■ Instructions for the task
Of all the lines below, return only those starting with the line holding "Nie (1095, 638)" and going on through the line holding "Tak (1056, 638)", exactly as written.

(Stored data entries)
· · ·

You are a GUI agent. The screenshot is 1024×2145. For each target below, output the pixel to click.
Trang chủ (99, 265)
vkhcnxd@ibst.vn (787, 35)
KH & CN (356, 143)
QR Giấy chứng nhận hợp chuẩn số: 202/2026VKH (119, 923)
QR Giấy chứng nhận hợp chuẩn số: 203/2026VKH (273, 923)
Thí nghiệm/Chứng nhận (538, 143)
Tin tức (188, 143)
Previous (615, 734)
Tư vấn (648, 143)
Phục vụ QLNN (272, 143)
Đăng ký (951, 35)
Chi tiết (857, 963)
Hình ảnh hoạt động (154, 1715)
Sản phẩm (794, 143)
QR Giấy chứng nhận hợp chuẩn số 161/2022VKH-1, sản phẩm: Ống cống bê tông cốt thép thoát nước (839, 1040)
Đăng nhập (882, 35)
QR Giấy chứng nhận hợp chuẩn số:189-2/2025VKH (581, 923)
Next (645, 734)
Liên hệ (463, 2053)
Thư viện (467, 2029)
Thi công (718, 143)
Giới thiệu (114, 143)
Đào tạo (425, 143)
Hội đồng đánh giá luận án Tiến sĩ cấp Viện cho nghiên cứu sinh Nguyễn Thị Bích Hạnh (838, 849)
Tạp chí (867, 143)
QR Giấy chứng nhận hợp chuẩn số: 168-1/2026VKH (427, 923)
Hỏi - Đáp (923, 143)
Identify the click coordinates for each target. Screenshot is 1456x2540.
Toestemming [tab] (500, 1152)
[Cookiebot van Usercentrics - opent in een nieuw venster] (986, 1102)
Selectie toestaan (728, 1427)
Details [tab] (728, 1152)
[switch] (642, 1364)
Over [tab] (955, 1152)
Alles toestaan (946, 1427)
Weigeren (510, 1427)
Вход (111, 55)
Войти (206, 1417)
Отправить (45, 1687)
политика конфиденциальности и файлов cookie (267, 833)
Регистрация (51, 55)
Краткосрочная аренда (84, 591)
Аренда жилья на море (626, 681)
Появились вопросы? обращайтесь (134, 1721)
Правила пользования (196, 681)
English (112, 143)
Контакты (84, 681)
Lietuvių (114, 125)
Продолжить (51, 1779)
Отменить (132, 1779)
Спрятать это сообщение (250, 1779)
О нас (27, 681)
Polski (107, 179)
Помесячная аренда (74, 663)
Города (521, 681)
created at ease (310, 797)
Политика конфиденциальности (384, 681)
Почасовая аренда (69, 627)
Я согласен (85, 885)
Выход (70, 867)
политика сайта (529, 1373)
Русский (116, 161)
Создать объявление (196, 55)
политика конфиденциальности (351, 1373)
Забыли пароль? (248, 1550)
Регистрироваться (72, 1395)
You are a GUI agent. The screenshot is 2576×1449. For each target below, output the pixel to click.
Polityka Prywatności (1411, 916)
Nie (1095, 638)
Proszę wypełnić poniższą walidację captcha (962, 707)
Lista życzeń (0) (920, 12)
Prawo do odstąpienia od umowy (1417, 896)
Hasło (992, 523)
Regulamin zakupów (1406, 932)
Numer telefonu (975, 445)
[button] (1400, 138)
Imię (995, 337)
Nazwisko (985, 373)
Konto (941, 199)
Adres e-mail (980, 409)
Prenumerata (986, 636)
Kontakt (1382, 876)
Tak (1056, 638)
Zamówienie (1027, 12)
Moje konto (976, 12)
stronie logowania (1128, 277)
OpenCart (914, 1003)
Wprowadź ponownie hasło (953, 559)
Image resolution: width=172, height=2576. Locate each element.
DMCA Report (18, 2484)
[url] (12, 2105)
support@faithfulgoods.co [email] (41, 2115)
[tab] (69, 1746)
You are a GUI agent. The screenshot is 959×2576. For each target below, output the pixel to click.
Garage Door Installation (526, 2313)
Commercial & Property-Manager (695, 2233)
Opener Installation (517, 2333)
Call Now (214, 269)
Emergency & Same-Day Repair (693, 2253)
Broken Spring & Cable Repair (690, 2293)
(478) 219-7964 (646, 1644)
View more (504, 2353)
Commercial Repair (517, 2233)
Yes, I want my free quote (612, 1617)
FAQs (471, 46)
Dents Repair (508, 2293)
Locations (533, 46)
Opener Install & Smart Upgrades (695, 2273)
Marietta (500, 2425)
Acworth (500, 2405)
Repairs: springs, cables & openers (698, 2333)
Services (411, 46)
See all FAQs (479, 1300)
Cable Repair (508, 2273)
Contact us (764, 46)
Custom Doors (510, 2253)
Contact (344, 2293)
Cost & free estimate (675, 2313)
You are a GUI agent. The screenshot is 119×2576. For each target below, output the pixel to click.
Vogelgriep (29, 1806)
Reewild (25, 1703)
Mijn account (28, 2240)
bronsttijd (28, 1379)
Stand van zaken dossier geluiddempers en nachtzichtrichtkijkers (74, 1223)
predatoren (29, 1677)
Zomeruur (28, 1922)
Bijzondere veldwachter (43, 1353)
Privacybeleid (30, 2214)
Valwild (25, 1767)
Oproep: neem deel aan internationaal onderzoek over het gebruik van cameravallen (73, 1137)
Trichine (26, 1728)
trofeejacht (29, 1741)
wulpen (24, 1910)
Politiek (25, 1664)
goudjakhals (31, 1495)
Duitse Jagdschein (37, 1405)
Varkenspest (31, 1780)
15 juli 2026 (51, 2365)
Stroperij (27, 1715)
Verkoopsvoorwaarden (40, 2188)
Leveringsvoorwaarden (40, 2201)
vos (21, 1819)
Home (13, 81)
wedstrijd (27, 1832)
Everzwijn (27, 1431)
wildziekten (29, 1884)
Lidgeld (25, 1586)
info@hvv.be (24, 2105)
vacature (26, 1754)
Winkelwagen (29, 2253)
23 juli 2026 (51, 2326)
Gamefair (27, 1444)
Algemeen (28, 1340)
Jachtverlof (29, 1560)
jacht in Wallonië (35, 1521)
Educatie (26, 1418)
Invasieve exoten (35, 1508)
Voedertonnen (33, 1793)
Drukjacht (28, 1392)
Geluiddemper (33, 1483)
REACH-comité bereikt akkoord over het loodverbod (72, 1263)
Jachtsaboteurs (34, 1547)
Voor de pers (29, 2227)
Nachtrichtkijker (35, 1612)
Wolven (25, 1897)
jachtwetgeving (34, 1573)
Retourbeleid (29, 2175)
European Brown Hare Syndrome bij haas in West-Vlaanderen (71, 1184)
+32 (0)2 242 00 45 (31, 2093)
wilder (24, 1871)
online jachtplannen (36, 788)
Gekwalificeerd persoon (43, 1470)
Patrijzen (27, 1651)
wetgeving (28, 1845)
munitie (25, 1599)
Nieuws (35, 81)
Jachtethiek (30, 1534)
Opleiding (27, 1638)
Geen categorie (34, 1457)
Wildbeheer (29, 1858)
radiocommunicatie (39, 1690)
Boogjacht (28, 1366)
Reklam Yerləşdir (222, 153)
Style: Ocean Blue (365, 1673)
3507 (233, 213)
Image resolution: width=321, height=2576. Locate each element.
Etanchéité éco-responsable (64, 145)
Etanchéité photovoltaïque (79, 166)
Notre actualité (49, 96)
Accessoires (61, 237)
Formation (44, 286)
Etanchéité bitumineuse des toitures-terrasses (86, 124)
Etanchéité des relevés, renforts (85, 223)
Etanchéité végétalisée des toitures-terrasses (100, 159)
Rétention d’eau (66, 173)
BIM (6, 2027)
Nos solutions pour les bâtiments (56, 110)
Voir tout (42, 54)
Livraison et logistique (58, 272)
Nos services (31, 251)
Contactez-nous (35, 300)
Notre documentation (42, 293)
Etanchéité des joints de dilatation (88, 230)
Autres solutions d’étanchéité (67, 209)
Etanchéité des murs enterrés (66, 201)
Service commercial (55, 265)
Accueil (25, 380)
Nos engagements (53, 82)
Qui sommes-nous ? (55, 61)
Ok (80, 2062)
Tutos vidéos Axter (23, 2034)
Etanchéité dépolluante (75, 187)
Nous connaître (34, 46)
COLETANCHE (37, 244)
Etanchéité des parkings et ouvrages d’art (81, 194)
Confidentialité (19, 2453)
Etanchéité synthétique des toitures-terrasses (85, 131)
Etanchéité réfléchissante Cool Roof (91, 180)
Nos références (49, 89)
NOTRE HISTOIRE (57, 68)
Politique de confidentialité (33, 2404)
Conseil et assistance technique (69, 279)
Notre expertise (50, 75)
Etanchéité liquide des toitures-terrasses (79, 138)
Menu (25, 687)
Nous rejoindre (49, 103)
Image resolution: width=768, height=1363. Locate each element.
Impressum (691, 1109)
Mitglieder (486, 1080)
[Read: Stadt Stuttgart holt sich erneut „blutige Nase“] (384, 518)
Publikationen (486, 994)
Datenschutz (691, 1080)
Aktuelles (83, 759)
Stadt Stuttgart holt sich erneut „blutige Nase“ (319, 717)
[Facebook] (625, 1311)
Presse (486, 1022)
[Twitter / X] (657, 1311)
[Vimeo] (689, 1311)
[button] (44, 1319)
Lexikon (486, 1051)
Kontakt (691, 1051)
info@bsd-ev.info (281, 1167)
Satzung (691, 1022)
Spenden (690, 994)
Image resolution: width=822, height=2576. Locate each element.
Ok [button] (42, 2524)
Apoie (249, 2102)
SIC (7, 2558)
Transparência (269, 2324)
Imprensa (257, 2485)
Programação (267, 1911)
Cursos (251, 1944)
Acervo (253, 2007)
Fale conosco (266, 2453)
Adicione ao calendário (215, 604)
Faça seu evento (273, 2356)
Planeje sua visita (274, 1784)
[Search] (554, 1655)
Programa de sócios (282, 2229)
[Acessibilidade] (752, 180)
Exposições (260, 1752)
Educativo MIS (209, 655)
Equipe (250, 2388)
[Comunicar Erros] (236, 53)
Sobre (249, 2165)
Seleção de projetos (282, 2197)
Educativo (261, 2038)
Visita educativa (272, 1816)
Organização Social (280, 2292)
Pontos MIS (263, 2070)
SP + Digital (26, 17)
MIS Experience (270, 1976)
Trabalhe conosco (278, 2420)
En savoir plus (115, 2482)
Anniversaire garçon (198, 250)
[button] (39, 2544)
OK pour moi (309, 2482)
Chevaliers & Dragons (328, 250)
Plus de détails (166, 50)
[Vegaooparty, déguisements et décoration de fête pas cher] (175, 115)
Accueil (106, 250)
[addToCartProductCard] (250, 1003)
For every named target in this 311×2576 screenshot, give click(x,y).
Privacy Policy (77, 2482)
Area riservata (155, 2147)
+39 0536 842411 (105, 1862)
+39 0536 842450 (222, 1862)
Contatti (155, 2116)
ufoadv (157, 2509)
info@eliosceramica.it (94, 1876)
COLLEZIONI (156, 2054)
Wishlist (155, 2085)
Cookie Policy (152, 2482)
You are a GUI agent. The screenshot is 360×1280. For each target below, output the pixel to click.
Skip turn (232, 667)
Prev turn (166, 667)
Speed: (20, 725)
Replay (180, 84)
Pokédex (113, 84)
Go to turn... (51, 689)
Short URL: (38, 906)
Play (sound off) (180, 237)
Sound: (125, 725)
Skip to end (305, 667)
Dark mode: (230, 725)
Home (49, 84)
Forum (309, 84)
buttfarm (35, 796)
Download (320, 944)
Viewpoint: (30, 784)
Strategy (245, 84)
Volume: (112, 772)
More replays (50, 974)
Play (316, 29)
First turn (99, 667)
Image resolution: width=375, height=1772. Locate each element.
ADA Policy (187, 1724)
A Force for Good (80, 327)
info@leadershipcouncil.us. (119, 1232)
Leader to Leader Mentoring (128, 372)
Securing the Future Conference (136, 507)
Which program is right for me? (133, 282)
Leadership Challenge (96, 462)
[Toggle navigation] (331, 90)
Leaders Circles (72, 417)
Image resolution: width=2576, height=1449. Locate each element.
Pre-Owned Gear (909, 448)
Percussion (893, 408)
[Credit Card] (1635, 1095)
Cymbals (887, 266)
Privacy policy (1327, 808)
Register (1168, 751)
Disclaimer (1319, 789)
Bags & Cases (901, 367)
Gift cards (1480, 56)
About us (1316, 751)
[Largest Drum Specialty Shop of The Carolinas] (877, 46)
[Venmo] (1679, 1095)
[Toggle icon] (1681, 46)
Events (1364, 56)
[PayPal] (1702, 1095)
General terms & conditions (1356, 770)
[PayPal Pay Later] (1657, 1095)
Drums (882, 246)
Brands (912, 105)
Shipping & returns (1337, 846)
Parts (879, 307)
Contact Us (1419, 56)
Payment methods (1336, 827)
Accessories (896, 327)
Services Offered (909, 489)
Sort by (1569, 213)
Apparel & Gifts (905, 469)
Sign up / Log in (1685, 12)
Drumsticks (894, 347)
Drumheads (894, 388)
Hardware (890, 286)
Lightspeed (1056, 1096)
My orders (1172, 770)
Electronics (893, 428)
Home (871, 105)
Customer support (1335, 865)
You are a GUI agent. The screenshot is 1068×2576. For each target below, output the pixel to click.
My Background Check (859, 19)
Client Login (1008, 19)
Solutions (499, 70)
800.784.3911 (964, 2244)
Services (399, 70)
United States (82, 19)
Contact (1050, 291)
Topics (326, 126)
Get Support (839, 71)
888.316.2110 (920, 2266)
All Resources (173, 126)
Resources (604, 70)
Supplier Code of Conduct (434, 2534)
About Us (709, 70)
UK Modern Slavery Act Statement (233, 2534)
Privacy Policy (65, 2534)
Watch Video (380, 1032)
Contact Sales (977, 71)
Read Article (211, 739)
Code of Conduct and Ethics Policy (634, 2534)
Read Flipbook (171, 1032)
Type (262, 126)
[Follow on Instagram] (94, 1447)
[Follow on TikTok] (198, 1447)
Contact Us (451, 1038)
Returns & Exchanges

· · ·

■ Answer to the problem
Nie (1095, 638)
Proszę wypełnić poniższą walidację captcha (962, 707)
Lista życzeń (0) (920, 12)
Prawo do odstąpienia od umowy (1417, 896)
Hasło (992, 523)
Regulamin zakupów (1406, 932)
Numer telefonu (975, 445)
[button] (1400, 138)
Imię (995, 337)
Nazwisko (985, 373)
Konto (941, 199)
Adres e-mail (980, 409)
Prenumerata (986, 636)
Kontakt (1382, 876)
Tak (1056, 638)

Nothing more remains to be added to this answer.